--- WHAT YOU HAVE TO DO ---
Taking the line that contains "At what coordinates" as the start and the last line of the data as the end, repeat exactly every line in that span, but no pictures.

(Stored data)
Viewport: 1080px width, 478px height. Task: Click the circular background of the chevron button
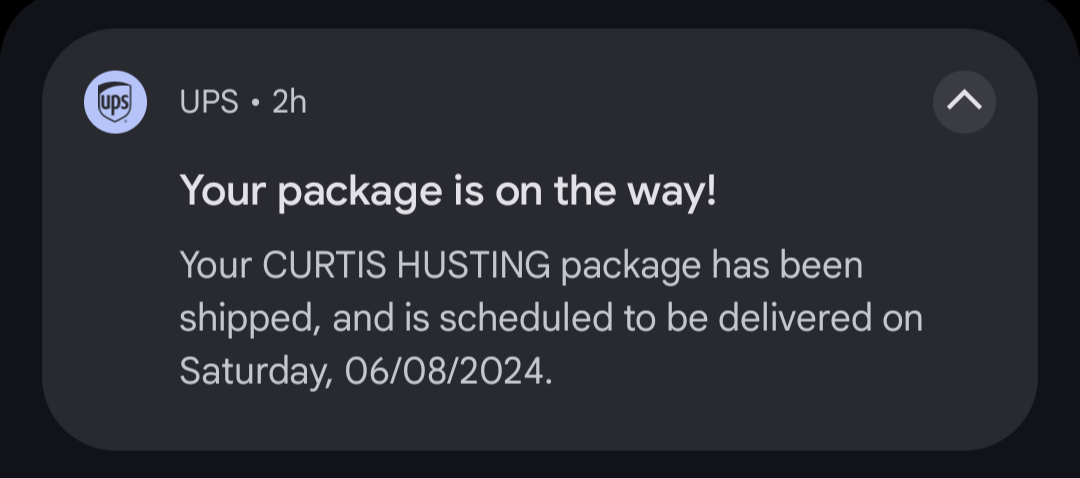964,101
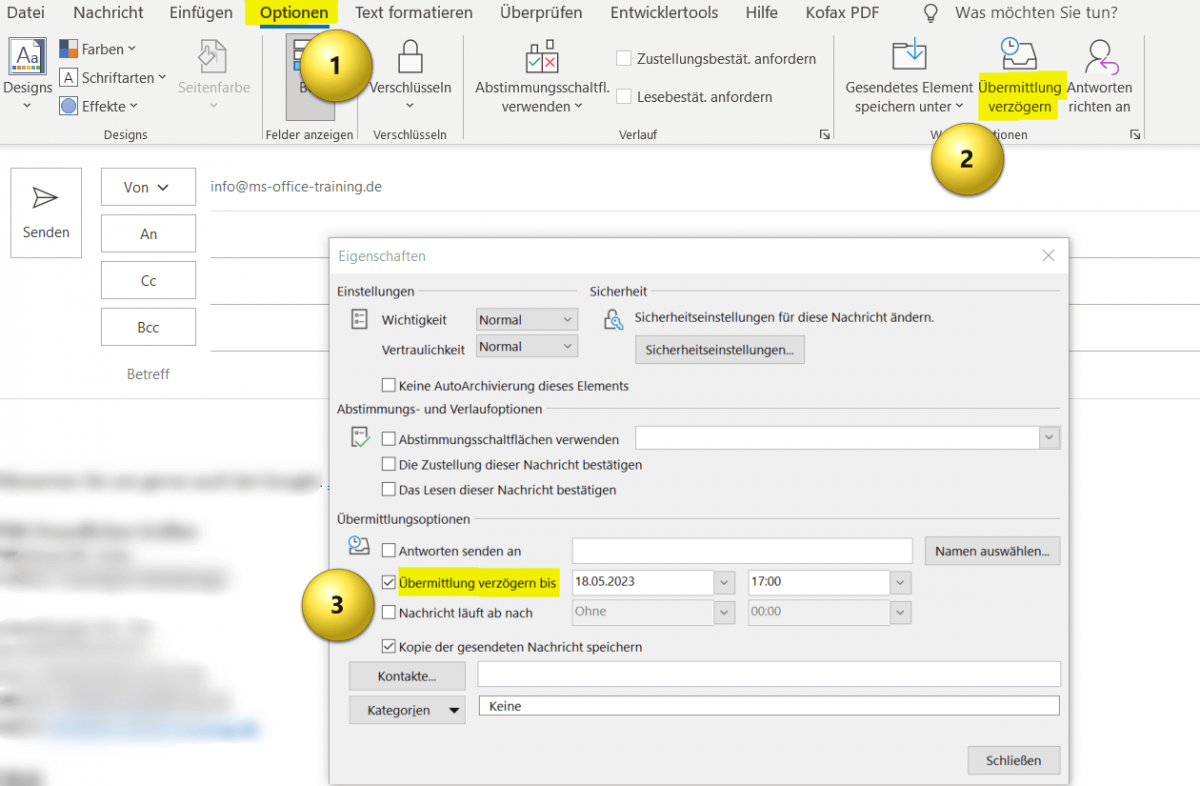Open the Text formatieren tab

[x=413, y=13]
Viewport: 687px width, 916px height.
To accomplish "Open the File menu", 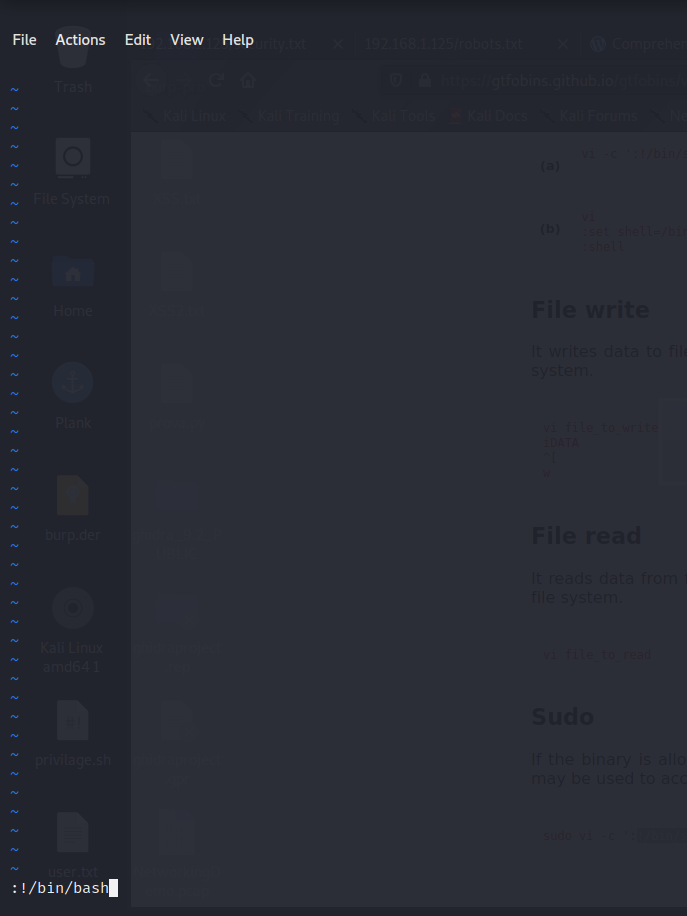I will click(x=24, y=40).
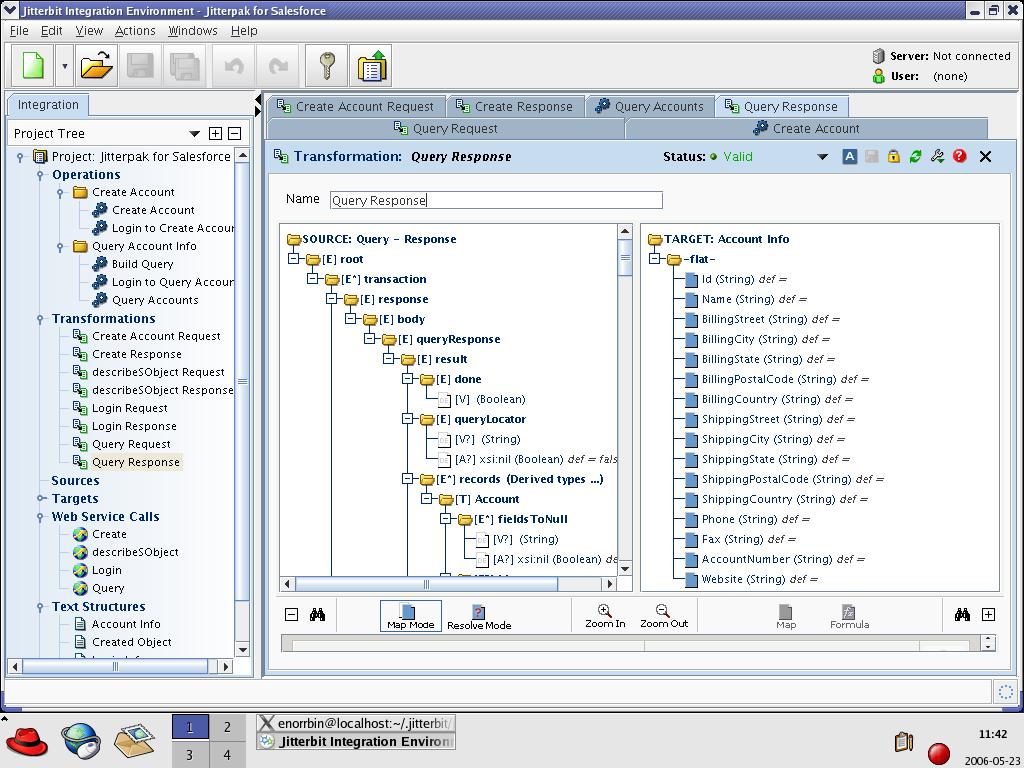Click the green refresh arrows icon
Viewport: 1024px width, 768px height.
click(x=915, y=156)
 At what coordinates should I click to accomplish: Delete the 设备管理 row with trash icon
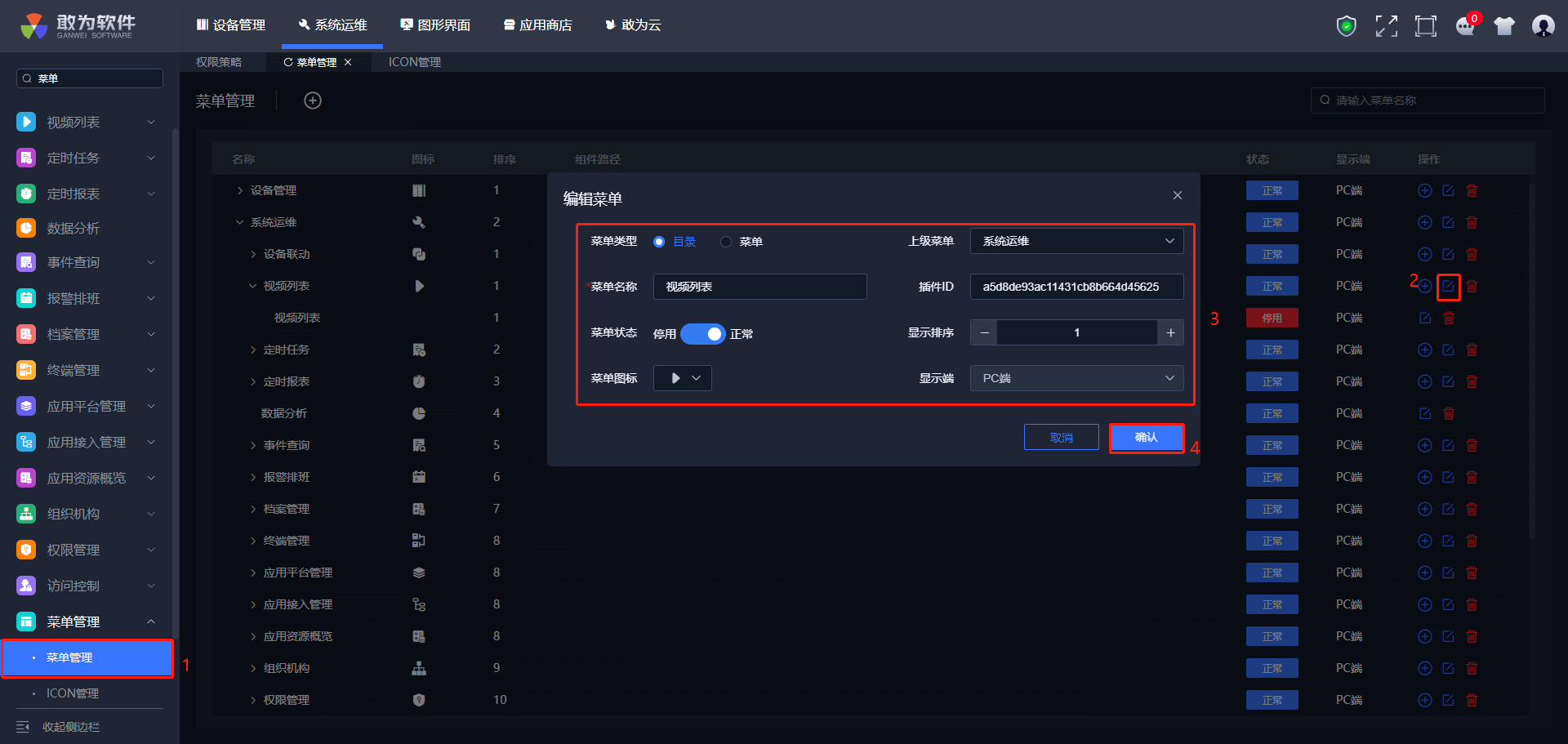pyautogui.click(x=1472, y=190)
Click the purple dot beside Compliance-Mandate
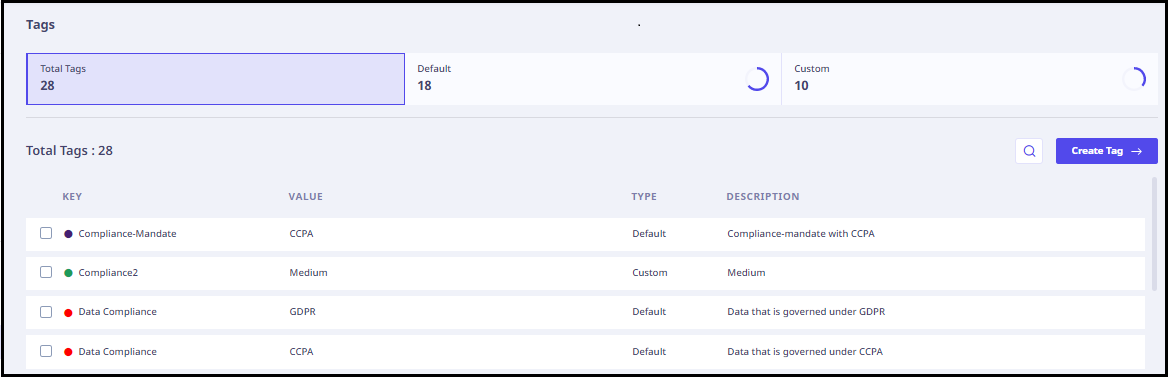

--- YOUR SOLUTION ---
 At what coordinates should I click to accomplish: Delete the 设备管理 row with trash icon
pyautogui.click(x=1472, y=190)
Click the purple dot beside Compliance-Mandate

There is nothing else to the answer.